ECOLOGY AND DISTRIBUTION.—Stankovi and Komárek collected mature specimens of Dendrocoelum sanctinaumi only in running water, in springs near the monastery of Sveti Naum. Immature animals were found also in the littoral zone of the lake but were rarer than D. maculatum. De Beauchamp's material also comprised mature individuals from Sveti Naum and a few immature specimens collected near the shore of the lake at the towns of Ohrid and Struga. In later papers, Stankovi (1955a:491; 1969:430) reported its occurrence also in the sublittoral zone. I found D. sanctinaumi to be fairly common in cold streams along the east side of the lake: Bej-Bunar, Studenište, and Sveti Naum. It occurs usually under stones, frequently in a strong current, often resting (feeding?) on small snails. As a rule, it is absent in the springs themselves and appears in the streams at some distance from their source. In the lake itself, the species occurs from the littoral zone down to the shell zone but is nowhere common. Some specimens collected in summer in the shell zone of Ohrid Bay (at depth from 16 to 26 m) were sexually mature. From these data we may conclude that D. sanctinaumi attains maturity in the cold habitats (streams, deeper zone of the lake) at any time of the year; in the littoral waters, which warm up considerably in the summer months, it apparently develops genital organs only during the colder season (see also Stankovi, 1969:430). It is, however, a eurythermal species and may be maintained in the laboratory for months at a temperature above 25°C (Stankovi, 1934:175).

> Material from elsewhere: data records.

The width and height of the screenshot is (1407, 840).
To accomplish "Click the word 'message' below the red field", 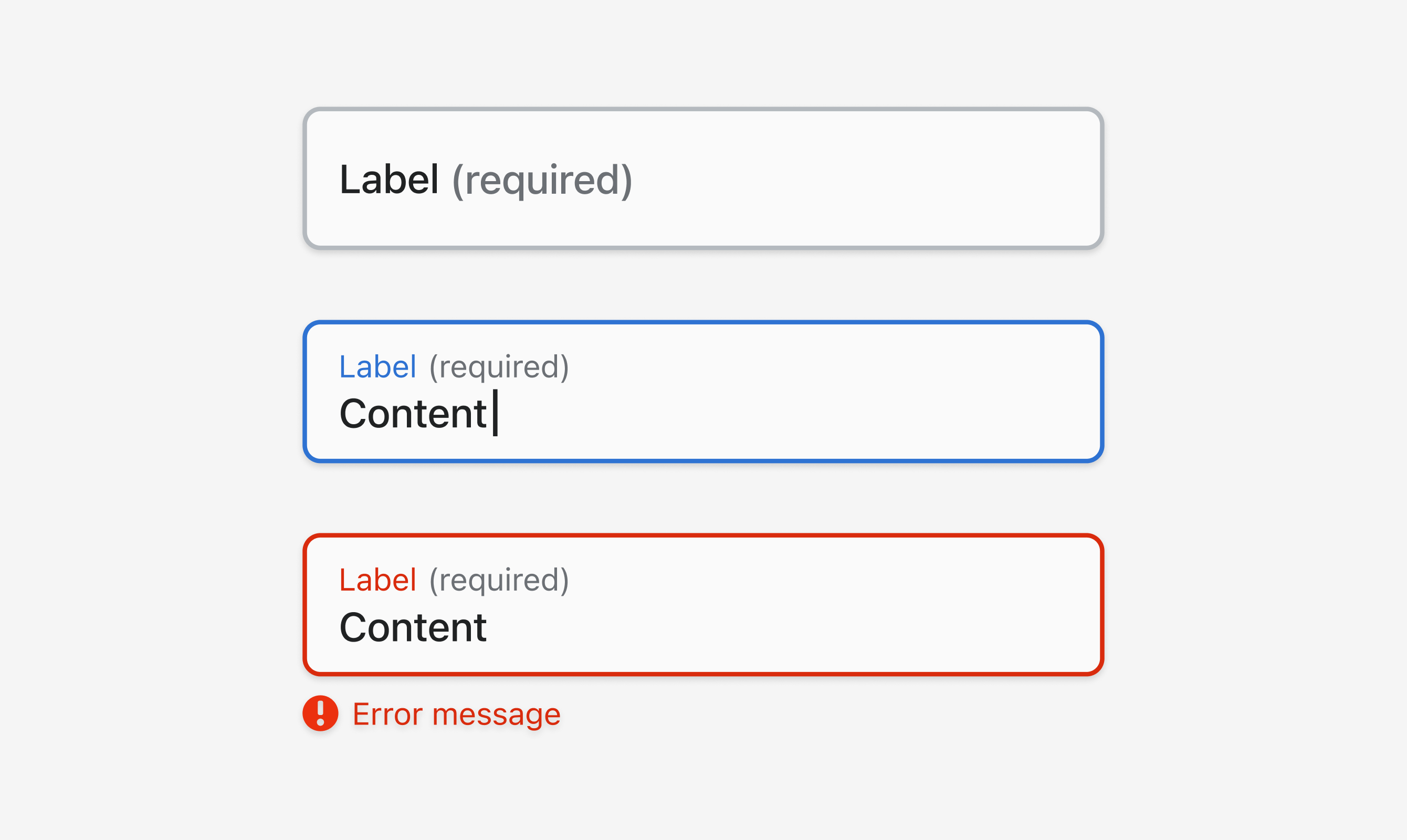I will point(496,716).
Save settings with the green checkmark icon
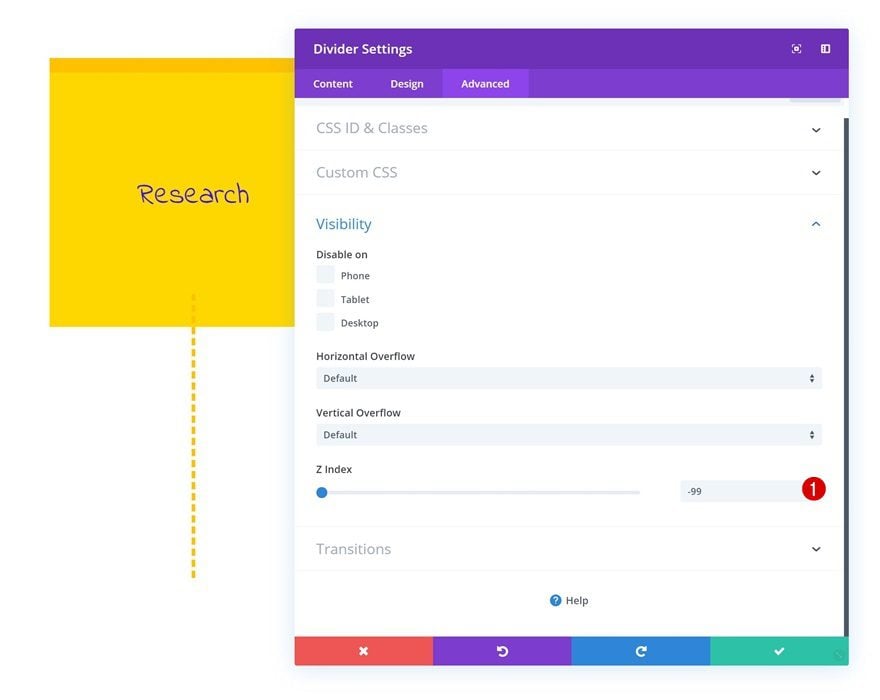 click(x=780, y=651)
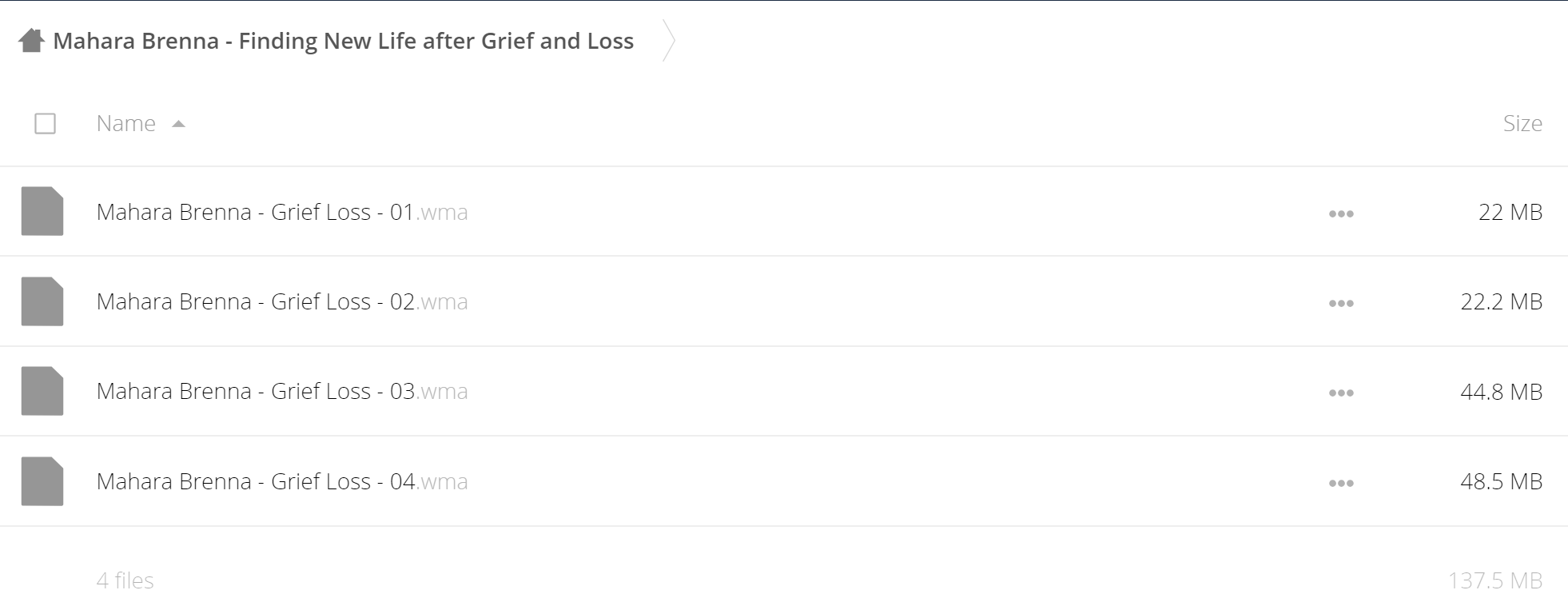Click file icon for Grief Loss - 02
Image resolution: width=1568 pixels, height=614 pixels.
pyautogui.click(x=42, y=301)
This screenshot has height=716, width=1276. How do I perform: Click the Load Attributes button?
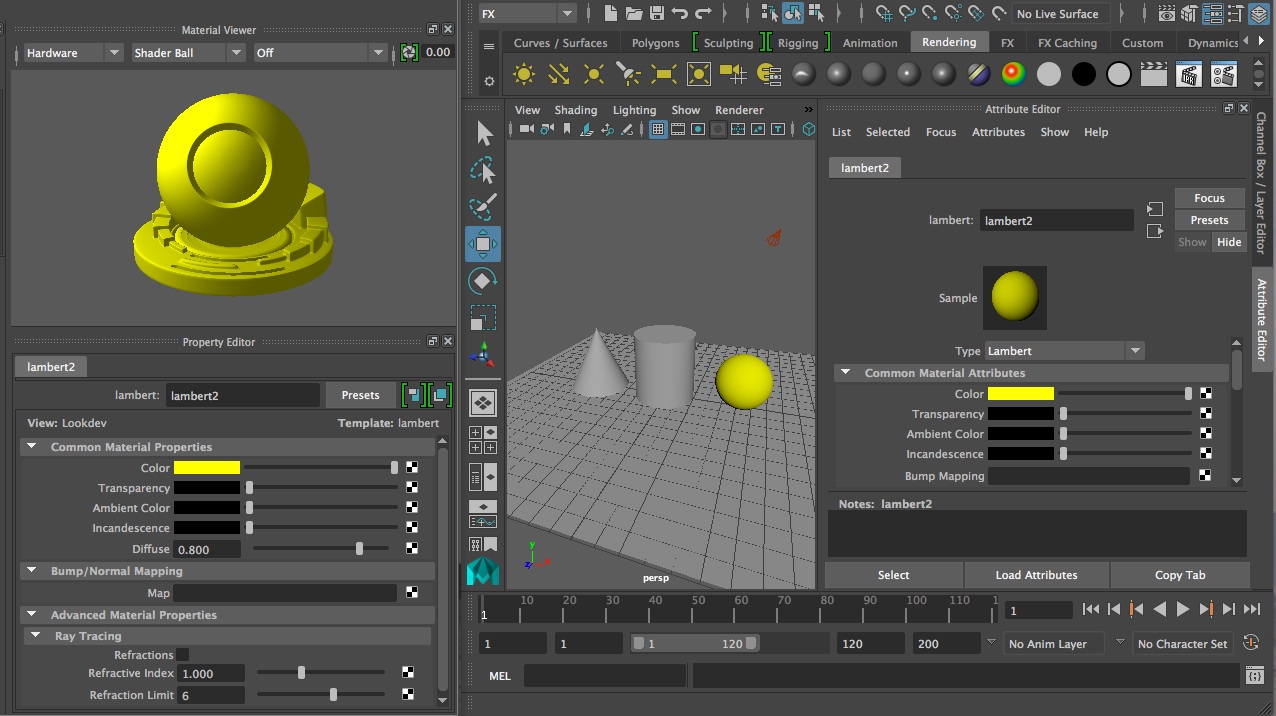pos(1036,574)
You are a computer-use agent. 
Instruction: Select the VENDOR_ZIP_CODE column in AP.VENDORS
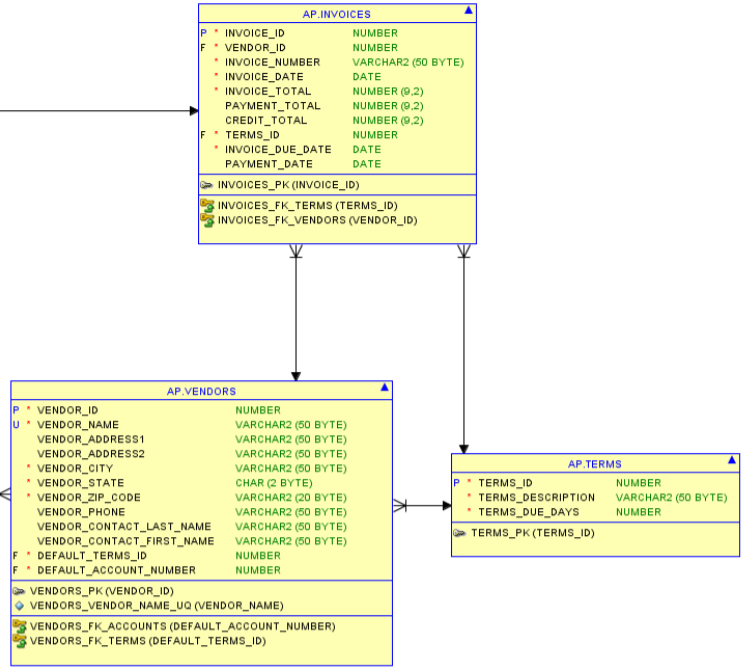(x=88, y=497)
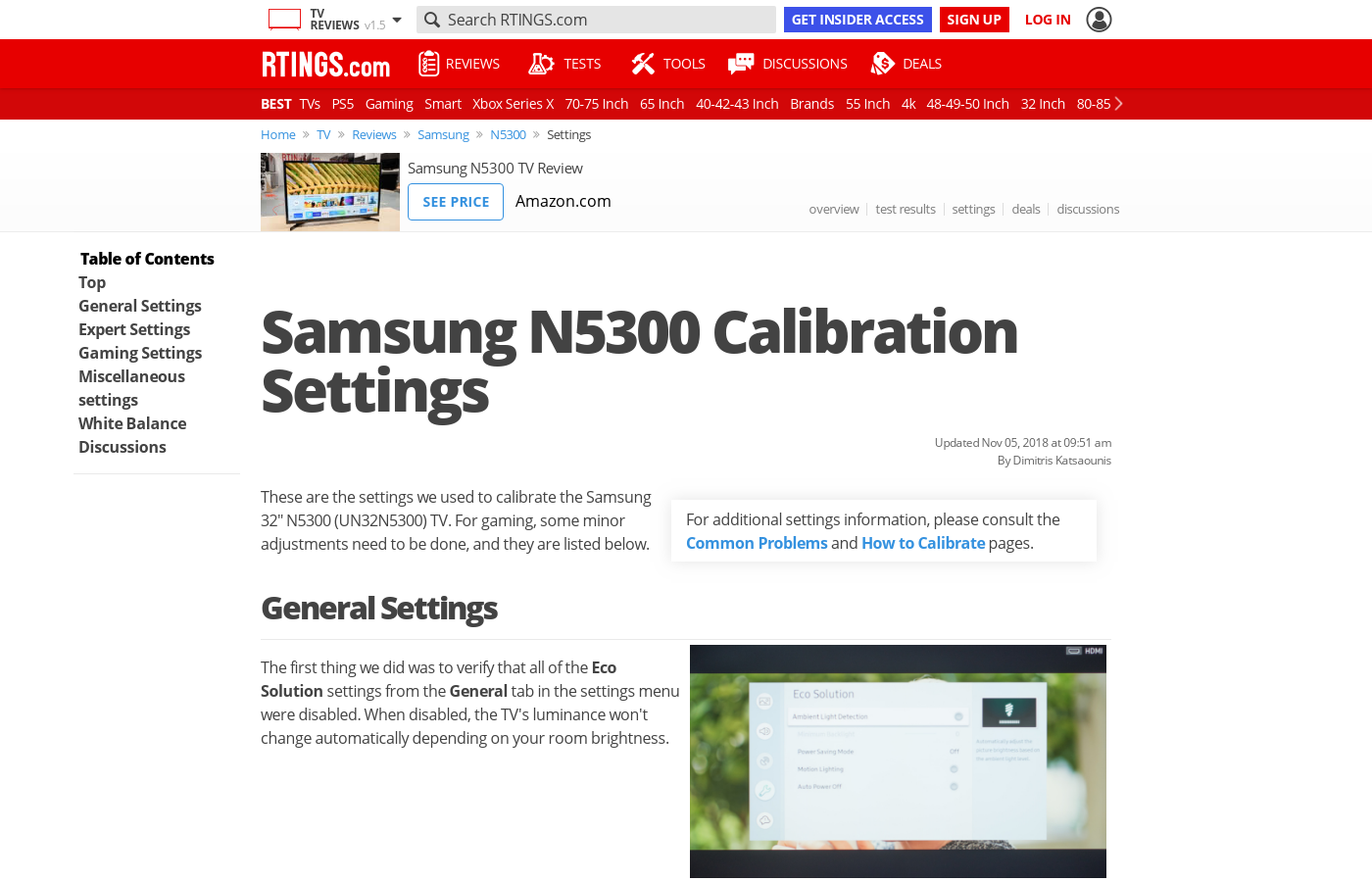Open the Eco Solution screenshot image
1372x882 pixels.
point(898,761)
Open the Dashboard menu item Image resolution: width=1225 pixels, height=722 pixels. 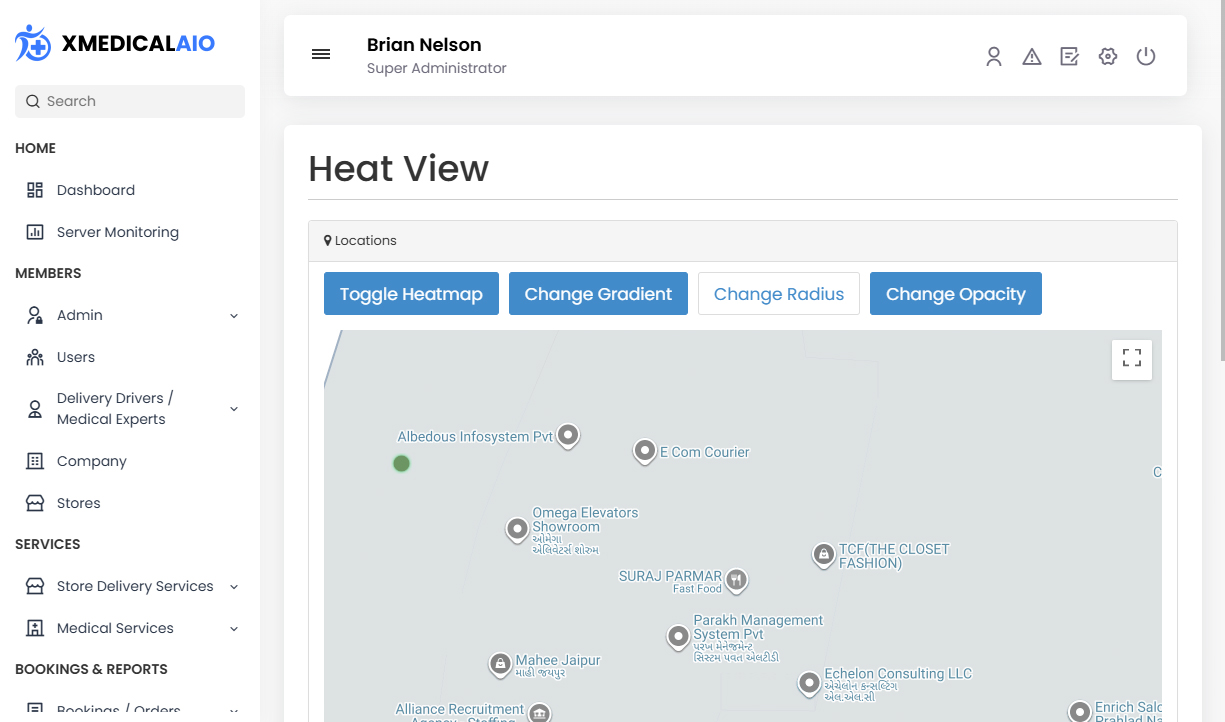click(x=96, y=190)
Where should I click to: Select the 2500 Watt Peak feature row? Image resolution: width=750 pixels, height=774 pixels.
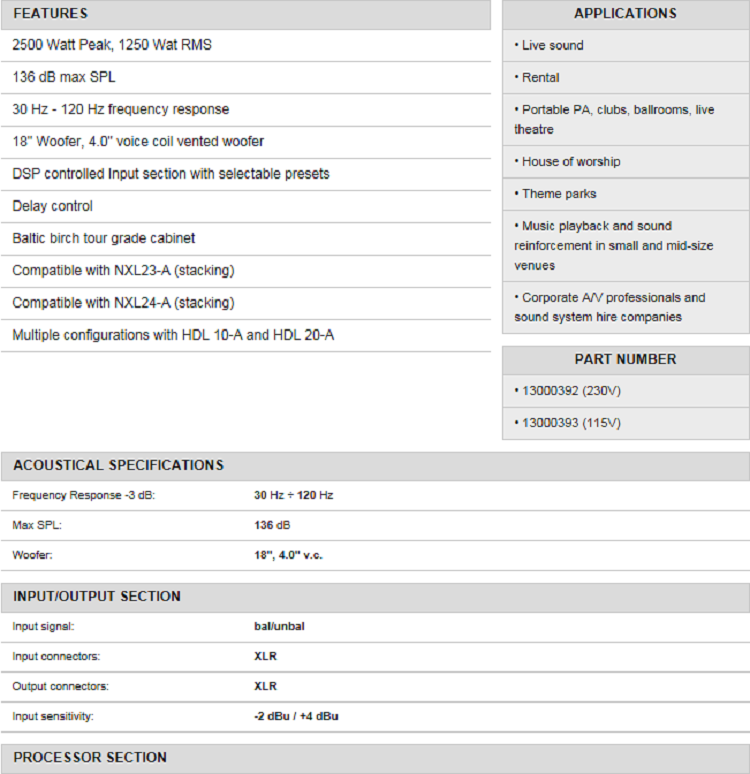coord(112,45)
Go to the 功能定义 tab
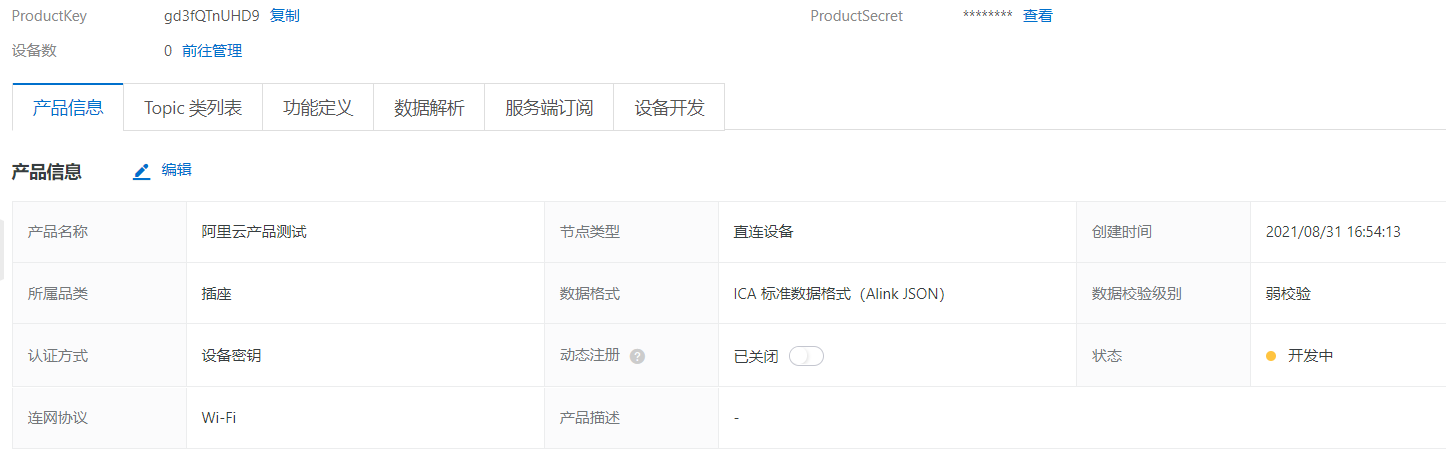 (318, 108)
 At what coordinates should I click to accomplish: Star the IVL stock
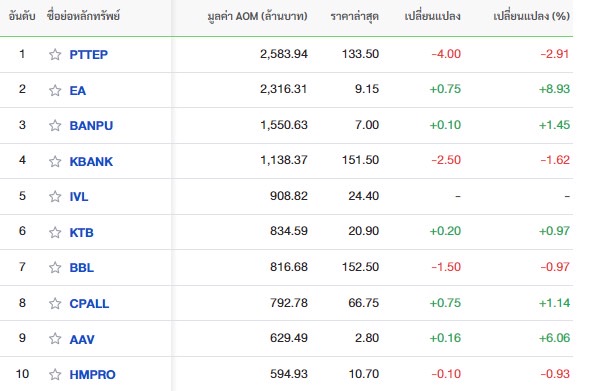pos(55,197)
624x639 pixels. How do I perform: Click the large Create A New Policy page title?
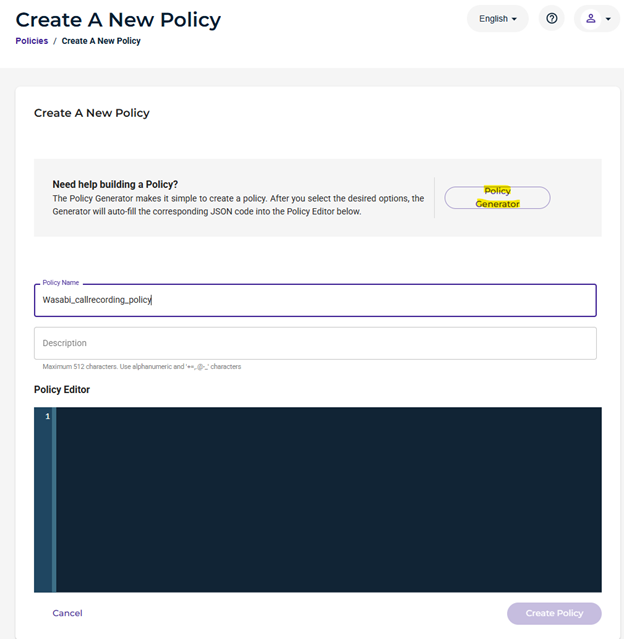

I have kept D. sanctinaumi in laboratory culture for prolonged periods at 10°C. The animals refused to take beef liver as food and diminished in size. It is possible that aquatic snails are their normal food, as they are often associated with them in their natural habitat. No experiments were made to verify this assumption.

TAXONOMIC POSITION.—Dendrocoelum sanctinaumi fits well into the group of pigmented planarians of the Ohrid region. Its differences from D. maculatum, which resembles it superficially by its pigment pattern, are discussed under that species. According to Paunovi (1977), the chromosome numbers are the same in both species, 2n = 32.